To operate just touch the bare wire to B+ on the reg. If it spins right up, then the trouble looks to be the Ignition sw.
Others have this spare wire with a push button installed in the engine compartment.

This was a good one!

Many of you will recall the problems that recently came up with my starter ('64SC 6V). I've been using Joes starter relay for a few years. I've tried everything that I can think of to no avail... I'm at a loss. Here's a brief synopsis:


With a fully charged Optima (kept tendered), the starter struggles and groans to turn the engine a few times before it poops out. Serious starter loads as
evidenced by the great dimming of the instrument lights.


Cleaned the terminals at the battery. Cleaned the grounds (both). Checked resistance at the battery terminals (none).

Jumped the battery terminal to the switch connection (same groan). Jumped over to the starter motor circuit and the motor spins nicely.

Pulled the starter and tore it down. Brushes, springs, commutator and front bearing look great.

Pulled the old starter bushing and installed a new one. Old one didn't look significantly worn.

Reinstalled the starter. Nada! Pulled it again. Did a starter voltage draw test: 6.3V at the starter dropped to under 4V under load.

Opened up the solenoid switch. Contacts looked bright and shiny. No funny smells, etc. Unhooked the other end of the solenoid and all looks proper.

Borrowed a "known good" used starter from a friend. Same thing.

Borrowed a nearly new Optima from another friend (same sluggish response). Jumped it directly to the starter...same thing. Went throught the above with a
12V battery...same thing.

Checked it again with and without Joes's starter relay hooked up. Same.

Took my original starter to an auto electric shop and they tore it back down and said that there is nothing wrong with it (they couldn't test it under load). Reinstalled my starter and checked cleaned the mating surfaces (and inside) well. Ring gear teeth look good. Nada!

Everything I've checked indicates that the starter is getting plenty of current. Motor spins nicely when jumped directly.

Something mechanical? Motor turns over manually like it should. I pulled the plugs one at a time. Removed one: R, groan, groan, groan. Removed another: R,
R, groan, groan. Three gone: R, R, R, groan. Finally removed all: R, R, R, R,
R... sounds good. Replaced the plugs and same old thing!!!

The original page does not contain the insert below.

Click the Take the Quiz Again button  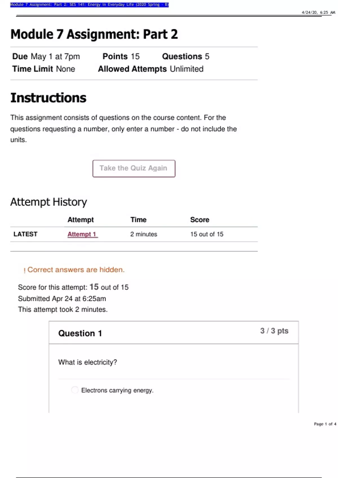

At this point, I don't have a clue! The engine is soundly bolted in place. If I push start it, it fires right up and runs great!

The Solution!

Sunday, I decided to re-trouble-shoot right from the beginning. As those of you who've been there know well, it's tight and cramped in and around the starter and clamping a big clumsy jumper clamp to the terminal is largely shooting blind. This time around I decided to take a short piece of 8 gauge wire that was lying around and solder a ring terminal onto one end which I attached to the post with the nut. Positive connection. Hooked the 12V battery to it and it cranked like crazy...music to my ears. Tried the 6V (still in car) and got the same slow groan. Keep in mind that I keep the battery tendered to give a full charge. So I thought. When I put a trickle charger on it was drawing WAY more current that a fully charged battery should. Left it on for 5 hours or so andl LO!, it cranked as it should. Ah, how grand life can be! But the battery won't hold the charge. It was a crapped-out battery all along!

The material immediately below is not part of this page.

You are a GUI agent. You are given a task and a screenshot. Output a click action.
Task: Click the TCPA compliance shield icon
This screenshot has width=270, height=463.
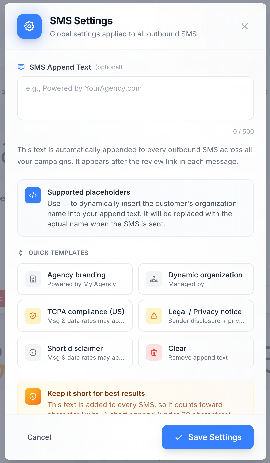coord(33,316)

This caused me to wonder why I didn't diagnosis this earlier. It turns out that, when I was jumping the starter, I really wasn't properly hooked up to the terminal at all and was still cranking the engine over from the faulty battery. That's why it appeared that I was getting the same response. Also, I mentioned that I after push starting it and driving around for an hour or so, it started right up after being shut down and the the cranking power diminished as the engine cooled down. Actually, it had nothing to do with cooling down, it had to do with the battery being unable to hold a charge for long.